The court is well aware that it is often very burdensome for litigants to comply with orders for disclosure. But, as Mr Andrew Butler, for the respondents, fairly accepts, the proper course for a litigant, who wishes not to comply with an order of the court, is to apply to the court for an extension of time or stay or even appeal. In this case the respondents failed to appeal the order of Mrs Registrar Derrett. They sought to appeal the order of Mr Registrar Nicholls to the High Court but Proudman J refused permission. However, they could still have asked for an extension of time or stay pending their application to strike out. They did nothing following their unsuccessful application for permission to appeal until after the order made by the judge, which was long after the date on which the orders of the Court required them to give disclosure. Then they applied to Ms Registrar Barber at a case management conference to vary the order of disclosure but she declined to make an order in the light of this appeal.
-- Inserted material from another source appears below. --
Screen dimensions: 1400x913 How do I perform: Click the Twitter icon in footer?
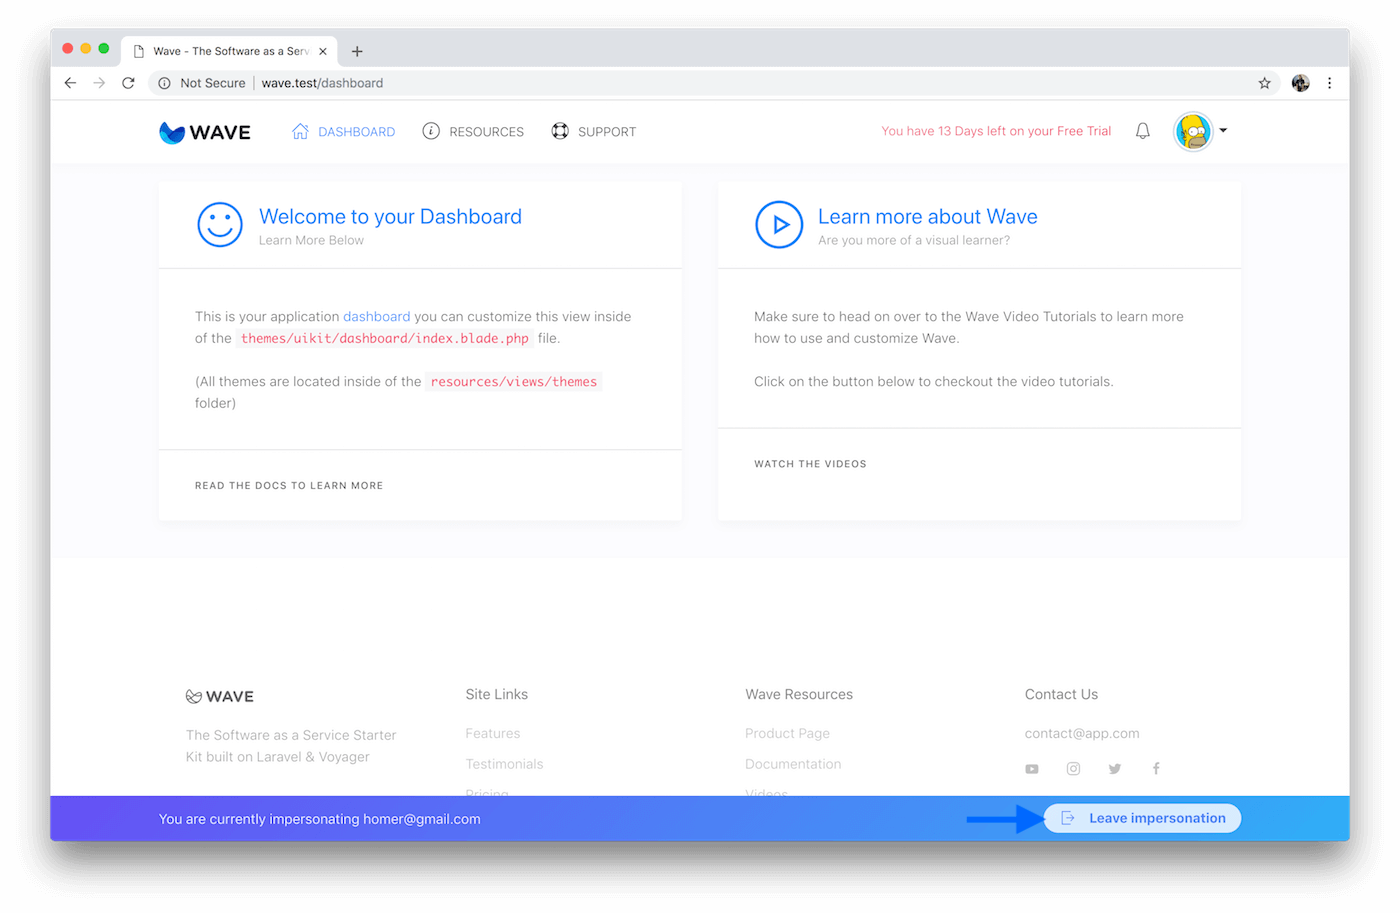(x=1114, y=769)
So the position is that the respondents remain in default of court orders to give disclosure. They maintain that their default was not contumelious. There is no application to us about that and so I say only this, lest there should be any doubt in the respondents' minds; this is a serious matter. I am grateful to Mr Butler that he was prepared to recognise that.

(1) The "understanding" allegation

12

Mr Graham appeals against the judge's order to strike out subparagraphs (f),(g) and (j) of paragraph 5 of his petition, which constitute part of the "understanding" allegation. The opening words and these subparagraphs are as follows:

"The Agreement

5 From the outset, the Defendants and the Claimants (together referred to below as "the Joint Venturers") had worked on the basis of a common understanding as to how the business of the Company including in particular the development and operation of the Icebar was to be run. By April 2005, that understanding had become an agreement ("the Agreement") which addressed the manner in which the Company and its business would be run and included certain specific rights and obligations between the Joint Venturers in respect of...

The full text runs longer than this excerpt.